To avoid a serious threat to health or safety:

We may release some of your medical record to people in authority if we think that it will prevent or lessen a serious or imminent danger to yourself or the safety and health of other people.

Disclosures for specialized government functions:

Newland Medical Associates may disclose protected health information excluding mental health, alcohol or drug abuse or developmental disabled or HIV test result for national security, for protection of the President, and for medical suitability determination of Armed Forces personnel to a state or federal agency.

Workers compensation:

Newland Medical Associates may disclose protected health information reasonably related to a workers’ compensation injury.

To those involved with your care or payment of your care:

If family members or close friends are helping care for you or helping you pay your medical bills, we may give health information about you to those people to the extent necessary for them to help with your care or payment for your care. The information may include your name and location within our facility. We must give you enough information so you can decide if you want other people involved with your care to have information from your medical records. If you are unable to agree or object to such disclosure we may give information as necessary to determine that it is in your best interest based on professional judgment.

HIV test results:

Your HIV test results, if any, may be disclosed as set forth in Wisconsin Statutes 252.15 (5)(a).

State Regulatory Bodies:

We may disclose to state agencies who require us to submit information such as births, deaths, and to cancer registries.

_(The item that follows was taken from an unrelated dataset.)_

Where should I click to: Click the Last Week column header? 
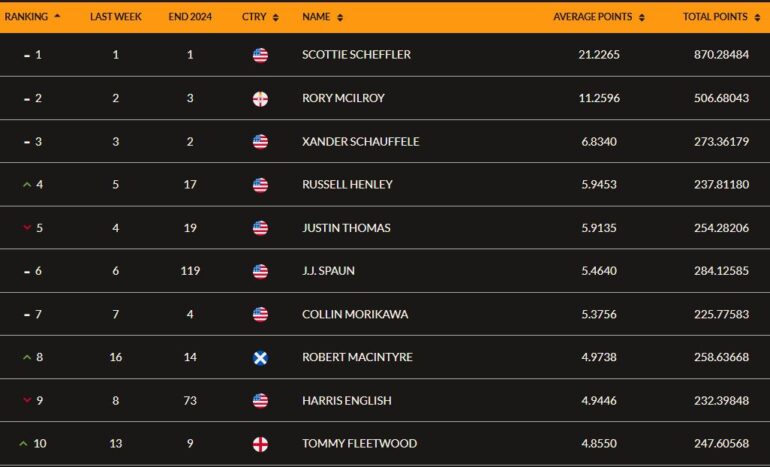(115, 17)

Newland Medical Associates has attempted to explain with this notice the circumstances where state law may be more protective than the federal privacy rule and provides greater privacy protection.

Except for the situations listed above and treatment, payment or health care operation purposes, the use or disclosure of your health information requires Newland Medical Associates to obtain your written authorization.

You may withdraw your authorization in writing at any time by submitting your written withdrawal to Newland Medical Associates’s Privacy Officer. Your revocation will not affect any use or disclosures while your permission was in effect.

Patient Complaint Process

If you believe your privacy rights have been violated, you may file a complaint with Newland Medical Associates or with the Secretary of the Department of Health and Human Services. There will be no retaliation against you for filing a complaint.

To file a complaint with Newland Medical Associates please contact the Newland Medical Associates Privacy Officer who will provide you with the necessary assistance.

Privacy Officer – Newland Medical Associates

22301 Foster Winter Drive
Second Floor
Southfield, MI 48075
Phone: (248) 552-0620
Fax: (248) 552-8602

Effective Date:

This Notice of Privacy Practice is effective as of April 14, 2003.